Programming for GPUs has never been easier. For example, OpenCL contains wrappers that convert Java code to the c99 language that is then executed by the GPU. OpenCL is cross-platform, freeing users from restrictions on what graphics card they can use; for example, CUDA is limited to NVIDIA cards. OpenCL does not make it technically easier, but reduces the effort due to the ability to reuse the same piece of code for all hardward.
For those that prefer working with CPUs but want to harness the power of parallelization, multi-core processor programming is an option. This once-daunting process of programming for multi-threaded applications has reduce considerably in difficulty. The Jibu library for .NET, Java, C++, and Delphi allows programmers to transform their operations simply by calling parallel methods or schedulers.

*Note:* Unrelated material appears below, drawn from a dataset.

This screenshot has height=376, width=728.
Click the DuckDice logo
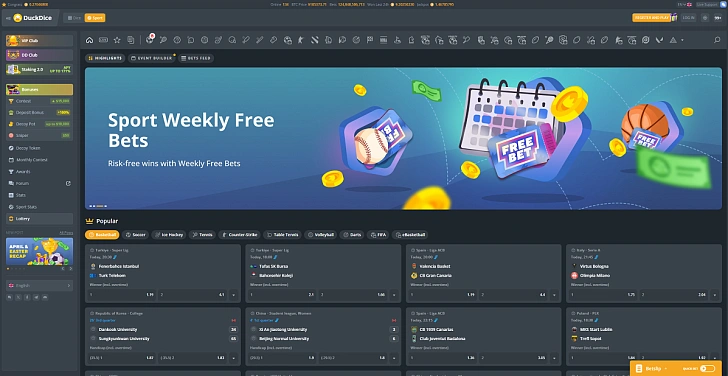[33, 18]
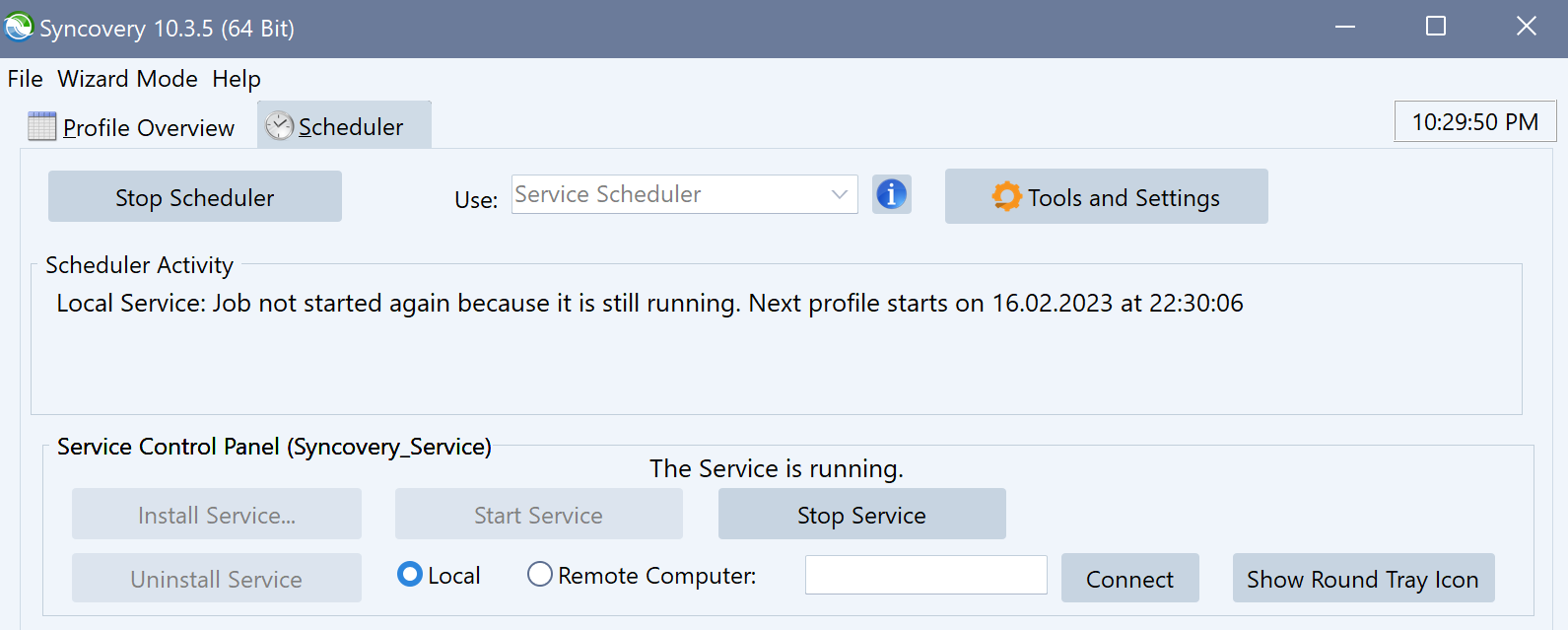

Combinations of algorithms can be used to speed up analysis further, such as combining Google’s MapReduce and Hadoop (programming models for processing large data sets). Other products, such as Terracotta’s BigMemory, speed up computations by storing more information in-memory, which reduces the number of accesses to the disk.
Security concerns arise when organizations rent space on large data grids and need to control which users have access to it. More than likely, sensitive information will be stored off-site and will need to be protected accordingly. Questions related to securing big data still remain largely unanswered, and the responsibility of securing the data often falls on the people uploading it.